His sightseeing season took in a number of legs of the World Series, including the Singapore Airlines International Cup, the Arlington Million, the Cox Plate and the Hong Kong Cup. Of these, his only win came in the Arlington Million, while he also added the QE II Cup in Hong Kong.

Country: France
Trainer: François Doumen

Another who was encouraged to travel at the turn of the century, Jim And Tonic particularly became familiar to Hong Kong racing fans. 

Across almost four seasons, he travelled to Canada, the United States, the UK, Hong Kong, Singapore and Dubai. He was a prolific winner at Sha Tin, snaring the Hong Kong Cup, the QE II Cup and the Hong Kong Bowl, while he broke Hong Kong hearts by nosing out Fairy King Prawn in the Dubai Duty Free. Otherwise, he was consistent but usually found one or two too good.

Still, his prize money skyrocketed, so much so that by the time of his retirement he was by far the highest earning French-trained thoroughbred of all time with nearly five million euros (HKD$43.5m) – a record that took almost a decade to break. He is now fifth on that list behind three other globetrotting types – fan favourite Cirrus des Aigles, Dubai World Cup winner Gloria De Campeao and Caulfield/Melbourne Cup winner Dunaden – as well as wonder mare Treve, who shoots for her third Prix de l’Arc de Triomphe next weekend.

Country: Australia
Trainer: Joe Janiak

Imagine spending A$1,250 (HK$6,800) at a tried horse sale for an unraced cripple, two weeks away from turning four. 

For Joe Janiak, a hobby trainer living in a caravan who paid his way as a cab driver outside Canberra, that investment would take him all around the world.

The unraced cripple, Takeover Target, went on to race until he was nine, winning a Group race in every mainland Australian state (and by today’s standards, it would have been a Group One in each of the five states) and becoming a beloved fixture as he criss-crossed the globe constantly. 

Four English campaigns for a win in the King’s Stand Stakes and multiple placings in both of Royal Ascot’s sprint features saw the cabbie from Queanbeyan become well-acquainted with Her Majesty Queen Elizabeth, while he also notched victories in Singapore and Japan. And if not for a drug controversy, perhaps the 2006 Hong Kong Sprint would have been on his resume too.

Country: United Kingdom
Trainer: Ed Dunlop

A clear standout on this list, Ed Dunlop’s charge due into Melbourne again on Saturday morning for the sixth time as he prepares for his fifth tilt at the Melbourne Cup. 

In the last four years, the Hong Kong-owned galloper has racked up more frequent flyer points than most people will ever dream of accumulating.
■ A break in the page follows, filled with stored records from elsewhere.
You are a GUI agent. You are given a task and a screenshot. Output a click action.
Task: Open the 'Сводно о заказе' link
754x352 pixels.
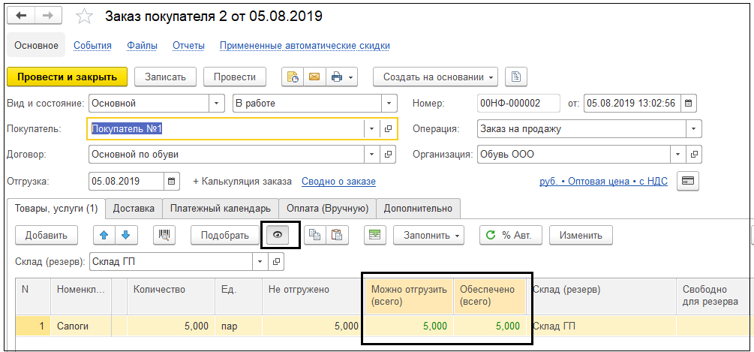(338, 181)
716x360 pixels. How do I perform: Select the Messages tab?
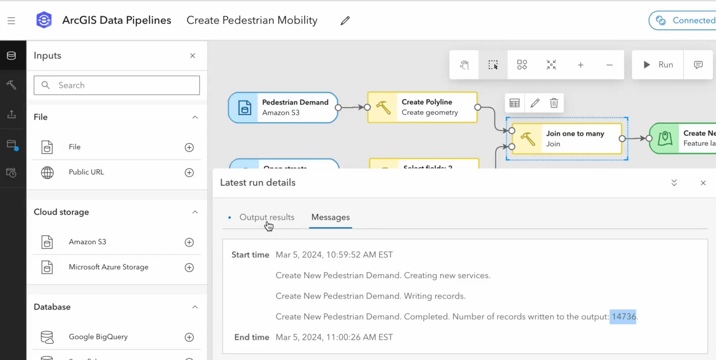330,217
Six runs in Australia, five in Hong Kong, three in Japan, two in Dubai and one each in France and Singapore are sprinkled throughout the nine-year-old’s 53-start career. And it’s easy to forget he’s only won once in those 18 starts outside England and Ireland, when he took the 2012 Hong Kong Vase – three seconds in the Melbourne Cup along with placings in the Dubai World Cup, Tenno Sho, Queen Elizabeth Stakes and another Hong Kong Vase give him a unique place on this list. 

The popular chestnut, who is expected to become a permanent Australian resident when he retires to Melbourne’s Living Legends next year, is a deserved number one.